Dooley next challenges his commitment, contending that the district court improperly rejected the possibility of voluntary chemical dependency treatment. The district court ordered appellant’s judicial commitment to the Hennepin County Medical Center (HCMC), the Anoka Metro Regional Treatment Center (Anoka), and the Veterans Administrative Medical Center (VA). Appellant does not challenge his placement at any of these facilities, but would prefer to obtain treatment voluntarily rather than being subject to judicial commitment. His specific challenge is based on the apparently undisputed fact that Anoka will admit only those patients who are admitted pursuant to judicial commitment and will not allow voluntary admissions.

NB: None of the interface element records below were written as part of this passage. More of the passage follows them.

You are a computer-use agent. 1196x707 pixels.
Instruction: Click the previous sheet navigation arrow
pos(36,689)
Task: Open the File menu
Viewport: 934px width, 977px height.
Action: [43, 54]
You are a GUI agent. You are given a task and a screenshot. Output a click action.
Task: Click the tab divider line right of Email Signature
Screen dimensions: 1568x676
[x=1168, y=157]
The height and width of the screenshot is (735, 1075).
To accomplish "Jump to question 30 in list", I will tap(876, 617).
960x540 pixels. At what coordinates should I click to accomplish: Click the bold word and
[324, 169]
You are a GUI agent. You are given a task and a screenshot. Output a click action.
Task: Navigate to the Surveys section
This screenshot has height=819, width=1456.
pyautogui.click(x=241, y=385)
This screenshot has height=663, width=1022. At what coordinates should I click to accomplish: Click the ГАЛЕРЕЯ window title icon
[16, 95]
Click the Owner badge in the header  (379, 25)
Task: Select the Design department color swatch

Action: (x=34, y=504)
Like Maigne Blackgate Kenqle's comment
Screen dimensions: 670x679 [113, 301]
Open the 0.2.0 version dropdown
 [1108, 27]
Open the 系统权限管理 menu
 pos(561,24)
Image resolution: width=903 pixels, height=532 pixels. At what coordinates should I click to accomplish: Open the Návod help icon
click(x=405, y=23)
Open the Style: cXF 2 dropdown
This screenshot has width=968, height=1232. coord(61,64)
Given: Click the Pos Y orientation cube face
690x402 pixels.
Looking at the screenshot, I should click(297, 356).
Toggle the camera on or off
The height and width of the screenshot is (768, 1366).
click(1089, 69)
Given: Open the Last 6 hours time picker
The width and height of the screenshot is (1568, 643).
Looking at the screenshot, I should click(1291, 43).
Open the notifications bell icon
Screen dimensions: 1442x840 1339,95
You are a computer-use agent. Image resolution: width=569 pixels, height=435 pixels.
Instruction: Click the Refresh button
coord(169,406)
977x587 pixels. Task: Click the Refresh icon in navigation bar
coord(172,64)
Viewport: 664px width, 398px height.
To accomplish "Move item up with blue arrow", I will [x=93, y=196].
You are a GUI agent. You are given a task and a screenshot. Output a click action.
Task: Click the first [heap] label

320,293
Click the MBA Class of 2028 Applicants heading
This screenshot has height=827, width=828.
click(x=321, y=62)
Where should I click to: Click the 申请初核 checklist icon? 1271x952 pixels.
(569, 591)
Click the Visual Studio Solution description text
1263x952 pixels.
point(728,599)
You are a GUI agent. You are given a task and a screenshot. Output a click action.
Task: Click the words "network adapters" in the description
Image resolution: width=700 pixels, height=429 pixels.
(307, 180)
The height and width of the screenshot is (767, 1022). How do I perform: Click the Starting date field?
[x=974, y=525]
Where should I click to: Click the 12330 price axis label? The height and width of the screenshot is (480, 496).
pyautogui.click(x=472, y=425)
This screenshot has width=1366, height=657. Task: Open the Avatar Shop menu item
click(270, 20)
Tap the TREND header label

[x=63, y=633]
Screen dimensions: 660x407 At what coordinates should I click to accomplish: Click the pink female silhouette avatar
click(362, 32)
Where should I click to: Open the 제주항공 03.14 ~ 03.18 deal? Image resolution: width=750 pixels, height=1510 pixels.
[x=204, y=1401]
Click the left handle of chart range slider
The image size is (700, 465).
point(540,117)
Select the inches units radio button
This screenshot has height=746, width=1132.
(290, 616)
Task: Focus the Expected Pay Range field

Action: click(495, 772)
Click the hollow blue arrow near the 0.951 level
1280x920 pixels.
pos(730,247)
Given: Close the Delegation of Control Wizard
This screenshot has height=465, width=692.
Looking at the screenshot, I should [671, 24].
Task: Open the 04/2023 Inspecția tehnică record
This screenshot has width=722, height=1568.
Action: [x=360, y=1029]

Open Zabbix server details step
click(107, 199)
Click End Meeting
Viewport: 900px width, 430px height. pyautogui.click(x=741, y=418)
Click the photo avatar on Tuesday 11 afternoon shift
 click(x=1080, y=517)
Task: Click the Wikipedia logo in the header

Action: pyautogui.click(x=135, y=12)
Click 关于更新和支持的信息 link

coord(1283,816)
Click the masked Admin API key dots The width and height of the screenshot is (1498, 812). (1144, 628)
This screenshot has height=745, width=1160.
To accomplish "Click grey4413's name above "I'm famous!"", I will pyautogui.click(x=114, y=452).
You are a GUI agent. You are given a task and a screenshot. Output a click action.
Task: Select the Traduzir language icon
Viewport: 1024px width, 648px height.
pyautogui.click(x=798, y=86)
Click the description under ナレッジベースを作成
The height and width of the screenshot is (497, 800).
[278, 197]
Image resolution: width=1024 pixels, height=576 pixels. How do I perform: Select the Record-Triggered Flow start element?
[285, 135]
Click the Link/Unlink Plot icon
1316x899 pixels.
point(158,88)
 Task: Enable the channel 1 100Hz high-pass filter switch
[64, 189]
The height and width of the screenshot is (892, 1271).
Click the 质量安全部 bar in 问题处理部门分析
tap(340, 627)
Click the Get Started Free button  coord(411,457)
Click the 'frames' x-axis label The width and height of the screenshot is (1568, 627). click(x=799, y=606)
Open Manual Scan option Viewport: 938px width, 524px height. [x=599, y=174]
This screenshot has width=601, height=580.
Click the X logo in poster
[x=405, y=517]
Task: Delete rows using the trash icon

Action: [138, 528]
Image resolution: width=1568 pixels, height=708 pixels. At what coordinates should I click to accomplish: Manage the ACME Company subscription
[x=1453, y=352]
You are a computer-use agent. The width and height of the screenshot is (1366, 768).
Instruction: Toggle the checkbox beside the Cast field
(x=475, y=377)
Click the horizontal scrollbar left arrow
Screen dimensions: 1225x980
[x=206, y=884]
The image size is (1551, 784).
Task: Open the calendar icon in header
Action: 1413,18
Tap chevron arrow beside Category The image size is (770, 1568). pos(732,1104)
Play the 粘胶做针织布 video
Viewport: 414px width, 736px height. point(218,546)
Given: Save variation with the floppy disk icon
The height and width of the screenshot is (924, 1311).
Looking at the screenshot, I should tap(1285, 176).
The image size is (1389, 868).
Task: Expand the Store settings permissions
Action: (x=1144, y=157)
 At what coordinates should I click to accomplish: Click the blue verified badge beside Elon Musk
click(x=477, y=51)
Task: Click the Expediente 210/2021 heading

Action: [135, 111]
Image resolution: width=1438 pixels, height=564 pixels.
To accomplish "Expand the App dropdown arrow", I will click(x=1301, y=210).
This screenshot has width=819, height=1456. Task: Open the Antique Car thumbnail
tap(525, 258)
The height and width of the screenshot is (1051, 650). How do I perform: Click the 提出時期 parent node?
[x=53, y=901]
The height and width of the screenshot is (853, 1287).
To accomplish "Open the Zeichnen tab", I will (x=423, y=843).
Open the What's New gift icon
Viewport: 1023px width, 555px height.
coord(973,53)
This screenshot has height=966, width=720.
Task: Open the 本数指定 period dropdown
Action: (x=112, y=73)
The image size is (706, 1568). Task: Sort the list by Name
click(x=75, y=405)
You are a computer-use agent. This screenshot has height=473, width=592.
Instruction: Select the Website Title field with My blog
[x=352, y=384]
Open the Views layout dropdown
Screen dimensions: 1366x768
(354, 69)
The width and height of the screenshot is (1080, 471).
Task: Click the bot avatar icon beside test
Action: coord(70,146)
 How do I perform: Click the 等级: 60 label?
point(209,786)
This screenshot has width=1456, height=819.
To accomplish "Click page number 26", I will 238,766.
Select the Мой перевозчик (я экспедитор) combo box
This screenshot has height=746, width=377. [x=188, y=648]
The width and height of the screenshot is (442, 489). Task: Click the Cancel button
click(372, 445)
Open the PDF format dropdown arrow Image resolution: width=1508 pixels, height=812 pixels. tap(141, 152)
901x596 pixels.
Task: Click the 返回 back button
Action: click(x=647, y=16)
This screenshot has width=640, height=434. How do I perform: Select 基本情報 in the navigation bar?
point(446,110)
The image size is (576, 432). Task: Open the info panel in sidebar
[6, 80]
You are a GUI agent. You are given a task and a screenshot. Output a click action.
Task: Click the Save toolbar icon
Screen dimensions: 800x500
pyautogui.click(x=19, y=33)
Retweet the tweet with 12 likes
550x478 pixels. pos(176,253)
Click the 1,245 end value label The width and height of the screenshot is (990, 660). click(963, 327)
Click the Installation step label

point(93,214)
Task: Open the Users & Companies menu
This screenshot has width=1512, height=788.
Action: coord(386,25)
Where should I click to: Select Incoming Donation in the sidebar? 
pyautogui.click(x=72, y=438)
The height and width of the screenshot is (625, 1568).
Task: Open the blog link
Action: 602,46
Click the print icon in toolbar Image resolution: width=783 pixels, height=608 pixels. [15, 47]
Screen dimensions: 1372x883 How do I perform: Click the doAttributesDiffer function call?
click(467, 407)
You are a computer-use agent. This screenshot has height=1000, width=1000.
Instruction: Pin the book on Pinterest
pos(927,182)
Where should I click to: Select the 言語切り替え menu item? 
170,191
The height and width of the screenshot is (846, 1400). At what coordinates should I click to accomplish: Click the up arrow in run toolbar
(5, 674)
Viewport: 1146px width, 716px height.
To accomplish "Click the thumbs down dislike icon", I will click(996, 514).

If a district court finds that a person is mentally ill, it must consider a range of treatment alternatives, including voluntary admission to a treatment facility. Minn. Stat. § 253B.09, subd. 1. The legislature explicitly expressed a preference for voluntary admission over involuntary commitment and treatment. Minn. Stat. § 253B.04, subd. 1 (2000). “The head of a treatment facility shall not arbitrarily refuse any person seeking admission as a voluntary patient.” Id.
If the court determines that there is no suitable alternative to judicial commitment, it shall commit the patient to the least restrictive treatment program that can meet the patient’s needs. Id. The court’s findings must identify the less restrictive alternatives considered and rejected and the reasons for rejecting each alternative. Id., subd. 2. The district court decision will not be reversed if the record supports the findings and they are not clearly erroneous. In re King, 476 N.W.2d 190, 193 (Minn. App. 1991).
The court specifically found that Dooley was “incapable of self-management of his personal affairs” based on his habitual and excessive consumption of alcohol. He had been subject to multiple admissions for treatment, experiences severe withdrawal symptoms, including seizures, when he stops using alcohol, and nonetheless continues to use alcohol. The district court had clear and convincing evidence from which to conclude judicial commitment was the least restrictive alternative, and that voluntary treatment was not appropriate. See In re May, 477 N.W.2d 913, 916 (Minn. App. 1991) (finding involuntary commitment least restrictive alternative when all previous attempts at outpatient treatment unsuccessful). We need not reach the issue of Anoka’s admissions policy under these circumstances.